Can you output the rows below as a numbered list, with blank lines and the pictures left out?

start Data excerpts

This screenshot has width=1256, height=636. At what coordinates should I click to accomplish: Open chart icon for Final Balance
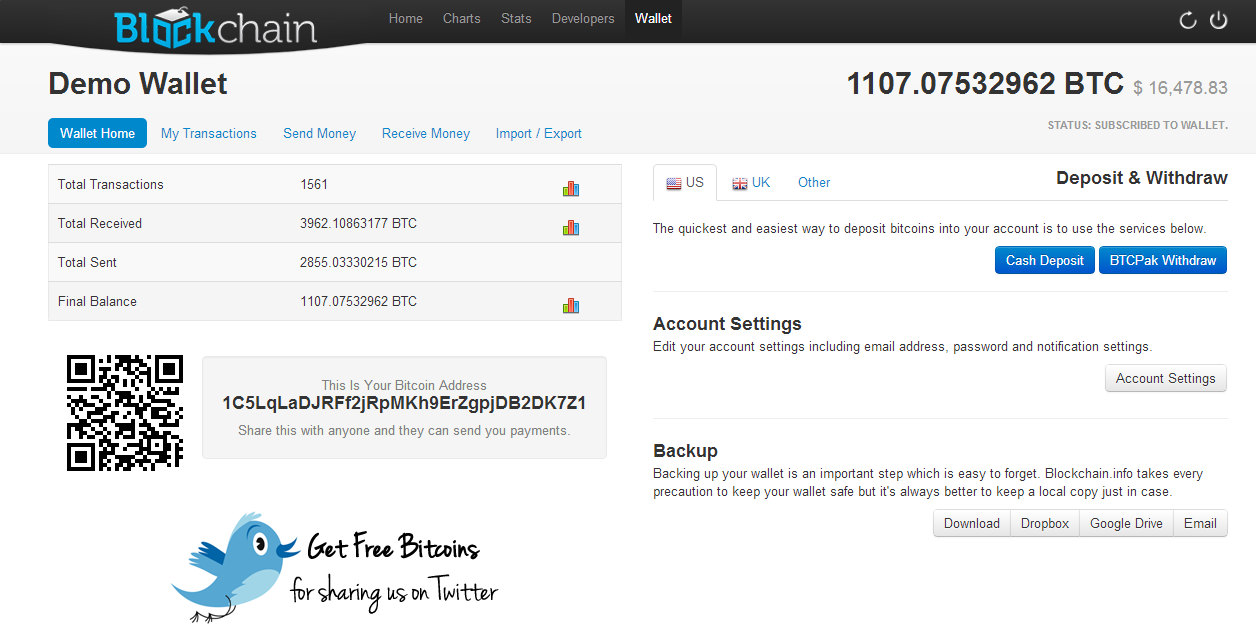tap(571, 306)
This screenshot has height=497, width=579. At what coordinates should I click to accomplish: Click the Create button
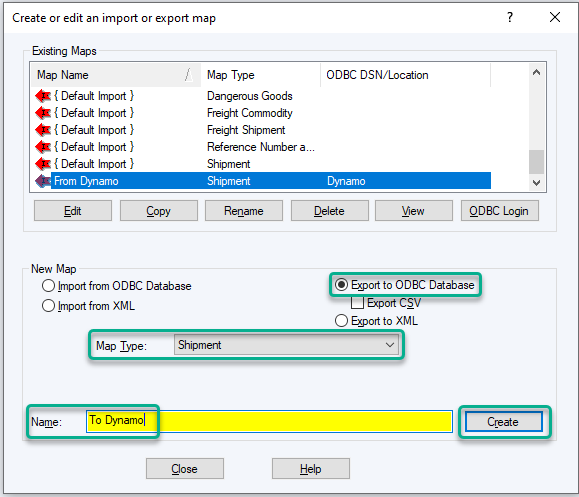[504, 422]
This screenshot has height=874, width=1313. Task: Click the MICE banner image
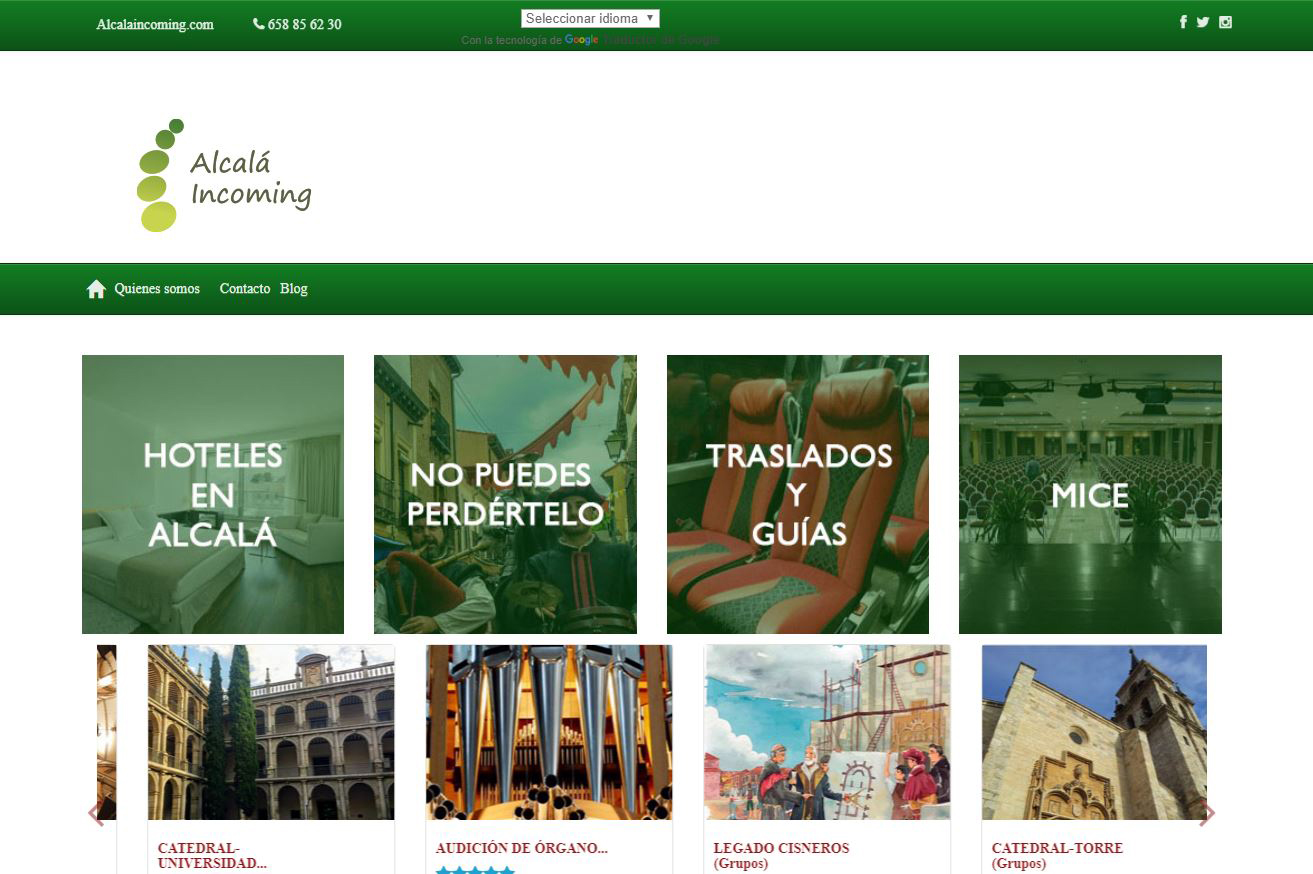[x=1090, y=493]
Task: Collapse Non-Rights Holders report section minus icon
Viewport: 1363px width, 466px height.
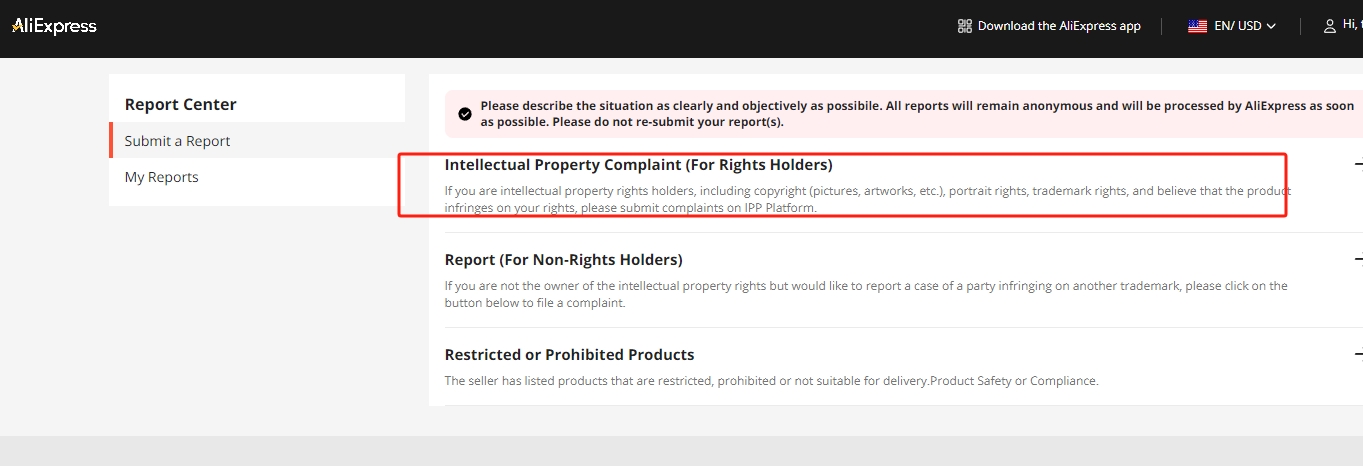Action: coord(1358,260)
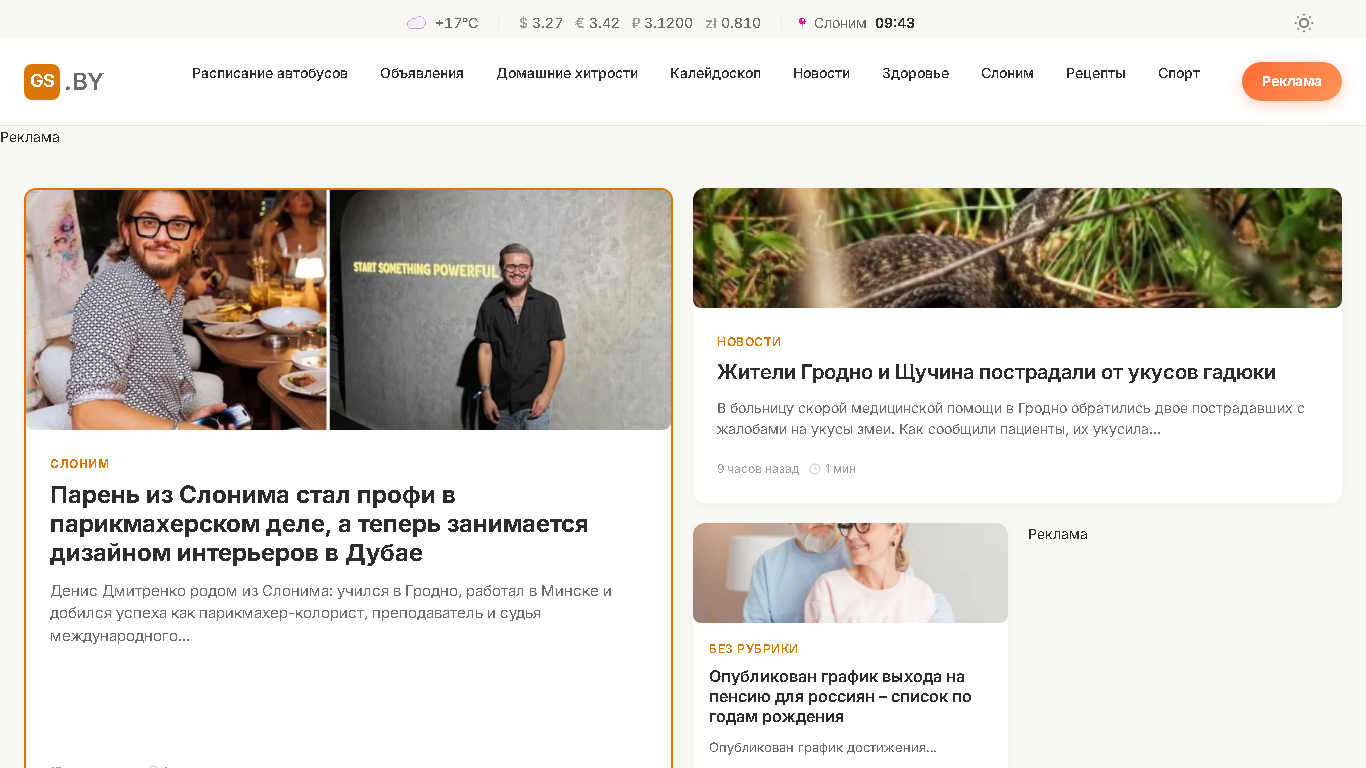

end Data excerpts

_Worked solution_.
1. This screenshot has width=1256, height=636. At what coordinates should I click to accomplish: Open chart icon for Final Balance
2. tap(571, 306)
3. This screenshot has height=497, width=579. At what coordinates should I click to accomplish: Click the Create button
4. [504, 422]
5. This screenshot has height=874, width=1313. Task: Click the MICE banner image
6. [x=1090, y=493]
7. Task: Collapse Non-Rights Holders report section minus icon
8. Viewport: 1363px width, 466px height.
9. Action: coord(1358,260)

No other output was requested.